How does cancers develop in Esophagus?
Cancer develops like a mass that has uncontrolled growth, leading to blockage of the pipe. They are among the ten most common cancers of the body, and the exact cause is not known. Consumption of alcohol, smoking, and tobacco increases the risk of developing cancer by a factor of 100.
What are the symptoms of Esophagus Cancer?
The main symptoms are difficulty in swallowing food, which starts with solids and may progress over months till you can’t swallow even water, which is associated with weight loss and weakness. If you experience any difficulty in swallowing and that persists for more than 2 weeks, consult a doctor immediately.
How is it diagnosed?
Upper gastrointestinal endoscopy and biopsy are performed under sedation to confirm the diagnosis. The procedure is safe and requires 15 minutes. You might need to stay in the hospital for 4 hours. There are no long-term side effects. Performing a biopsy is safe and has nothing to do with cancer cell spread, which is often feared by some patients. Following the biopsy, you might need CT scans or PETCT scans, which are safe OPD procedures. It takes around 20 minutes, and the radiation exposure is well below permitted safe limits. This test gives information on the extent of the disease and can be used to plan further treatment.
How it is treated?
The primary treatment is surgery. A combination with chemotherapy and radiotherapy is often used to facilitate surgery and is offered based on the stage of the disease as detected on investigations. Early diagnosis makes the treatment simpler with better chances of cure, and it is therefore advisable to seek early medical help once you experience alarming symptoms.
How the surgery is performed?
Currently, the surgery (esophagectomy) is performed laparoscopically or thoracoscopically, where 3 to 4 small holes of 1 cm or less are created in the abdomen and chest as compared to conventional open surgery in the past. Modern day keyhole surgery causes much less pain, quicker post-surgery recovery and is safer. Robotic surgery adds further to it by making it more precise and minimising the chances of damage to adjacent organs. During surgery, the food pipe bearing the tumour is removed and food continuity is restored using the stomach. You may need to stay in the hospital for 7 to 8 days.
Is the treatment safe?
Yes, the various treatment options like surgery, chemotherapy, and radiotherapy have evolved to become more patient-friendly due to technological advancements and new chemotherapy medications. There are only temporary side effects that will be reversed within a span of weeks.
Will I be able to eat normally after surgery, what about my quality of life?
From the next day of surgery, you will be allowed to take liquids by mouth, and by the time of discharge, usually around the 8th or 9th day, most of the patients start taking a normal diet.

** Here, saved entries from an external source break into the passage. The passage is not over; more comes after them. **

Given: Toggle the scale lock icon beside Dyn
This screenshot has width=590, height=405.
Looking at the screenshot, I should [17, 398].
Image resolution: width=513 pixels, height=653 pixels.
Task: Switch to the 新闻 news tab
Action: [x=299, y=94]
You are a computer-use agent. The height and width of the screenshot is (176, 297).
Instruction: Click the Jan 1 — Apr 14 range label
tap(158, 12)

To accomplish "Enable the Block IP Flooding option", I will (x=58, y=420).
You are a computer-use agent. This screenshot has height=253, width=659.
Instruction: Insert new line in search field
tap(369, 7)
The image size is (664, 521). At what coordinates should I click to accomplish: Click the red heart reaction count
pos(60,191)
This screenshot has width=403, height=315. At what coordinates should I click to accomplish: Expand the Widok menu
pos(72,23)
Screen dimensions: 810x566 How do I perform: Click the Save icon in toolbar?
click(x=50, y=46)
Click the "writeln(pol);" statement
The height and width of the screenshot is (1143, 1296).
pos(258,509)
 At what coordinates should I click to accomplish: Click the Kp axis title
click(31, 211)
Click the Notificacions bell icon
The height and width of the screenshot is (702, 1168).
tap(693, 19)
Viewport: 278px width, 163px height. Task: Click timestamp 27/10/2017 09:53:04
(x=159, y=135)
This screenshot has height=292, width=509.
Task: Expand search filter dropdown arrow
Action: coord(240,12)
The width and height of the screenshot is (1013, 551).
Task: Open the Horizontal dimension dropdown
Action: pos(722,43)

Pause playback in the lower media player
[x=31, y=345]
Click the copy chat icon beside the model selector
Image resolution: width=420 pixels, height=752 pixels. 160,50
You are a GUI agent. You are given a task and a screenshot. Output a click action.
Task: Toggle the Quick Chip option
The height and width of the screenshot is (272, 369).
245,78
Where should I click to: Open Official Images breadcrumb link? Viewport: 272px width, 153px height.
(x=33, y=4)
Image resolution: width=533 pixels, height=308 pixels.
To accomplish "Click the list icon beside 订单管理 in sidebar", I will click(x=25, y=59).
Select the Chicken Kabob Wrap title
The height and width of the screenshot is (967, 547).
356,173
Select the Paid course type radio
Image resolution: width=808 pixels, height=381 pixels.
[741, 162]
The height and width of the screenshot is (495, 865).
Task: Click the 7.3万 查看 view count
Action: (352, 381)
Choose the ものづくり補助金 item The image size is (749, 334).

Post-surgery complications may vary from leaks, chest infections, or voice changes, which are managed conservatively and rarely need re-operation. Almost 90% of patients attain a normal quality of life, eat normally, and return to work within a few weeks of surgery. Eating normally is a basic right and that can only be restored if esophagectomy is contemplated.
What can I do to prevent such lethal disease? Do my family members have risk of developing esophageal cancer?
Alcohol, smoking, and tobacco are the main lifestyle hazards that can increase the risk of the development of esophageal cancer and need to be avoided. These cancers usually do not have a familial preponderance. One needs to be vigilant and not ignore symptoms of swallowing difficulty and should seek early medical help to diagnose this deadly disease on time. That’s the mantra for long term survival.